この後、鶴田浩二・佐分利信・三船敏郎らが主演した『日本の首領』シリーズを経て、1980年代以降は岩下志麻・かたせ梨乃主演の『極道の妻(おんな)たち』シリーズなどが女性客を動員、ビデオなどのソフト販売のマーケット志向となった。
松竹・東宝
ホームドラマ・文芸作品が得意の松竹はジリ貧だったが、1960年代中盤に安藤昇主演の『血と掟』など、僅かながらヤクザ映画が制作される。渥美清がTVで演じたテキヤが主人公の『男はつらいよ』を1969年に映画化し、成功。ヤクザ臭をなくし松竹得意のほのぼのとした人情喜劇とし、1990年代まで続くロングシリーズとなった。

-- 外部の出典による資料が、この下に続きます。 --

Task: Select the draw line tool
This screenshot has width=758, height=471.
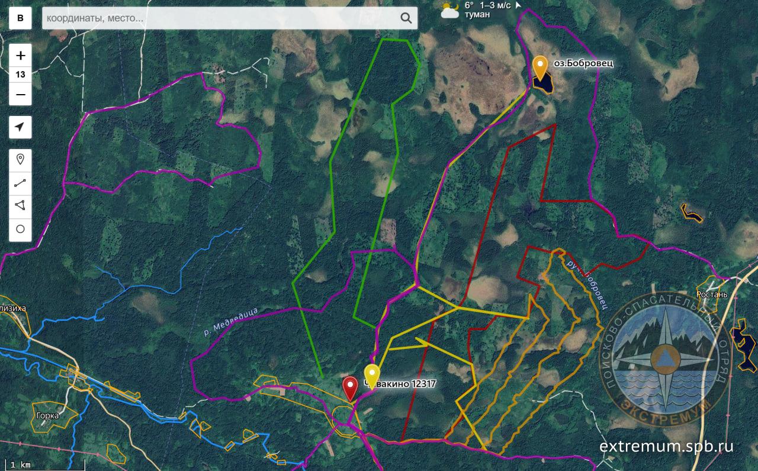Action: 20,183
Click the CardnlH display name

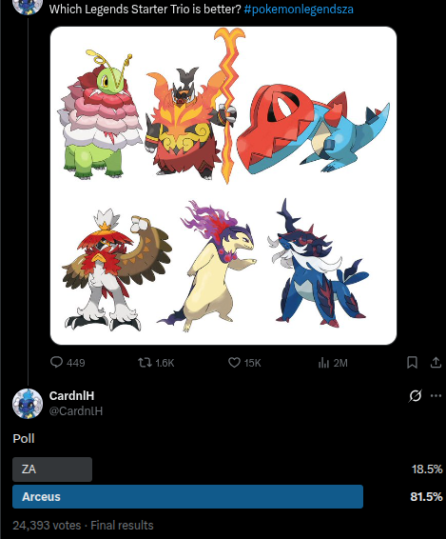[71, 395]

東宝は、1971年にヤクザ映画を作る(製作は傍系会社の東京映画)。東映の倍以上の予算をかけ、仲代達矢主演(脇には他社では主演級の安藤昇・丹波哲郎・江波杏子らを揃えた)の『出所祝い』を上映するが、同時期に東映が上映した高倉健の『昭和残侠伝 吼えろ唐獅子』の前に惨敗した。その後、東宝はヤクザ路線から撤退し、同年からは東宝が得意とする特撮映画『ゴジラシリーズ』を1975年まで制作した他、『日本沈没』や『ノストラダムスの大予言』といったパニック映画を制作した。
日活・大映
深刻な客離れにあった日活は、石原裕次郎・小林旭・高橋英樹・渡哲也・野川由美子らを主演にしたヤクザ映画を量産したが、いずれも東映ヤクザ映画の人気には及ばなかった。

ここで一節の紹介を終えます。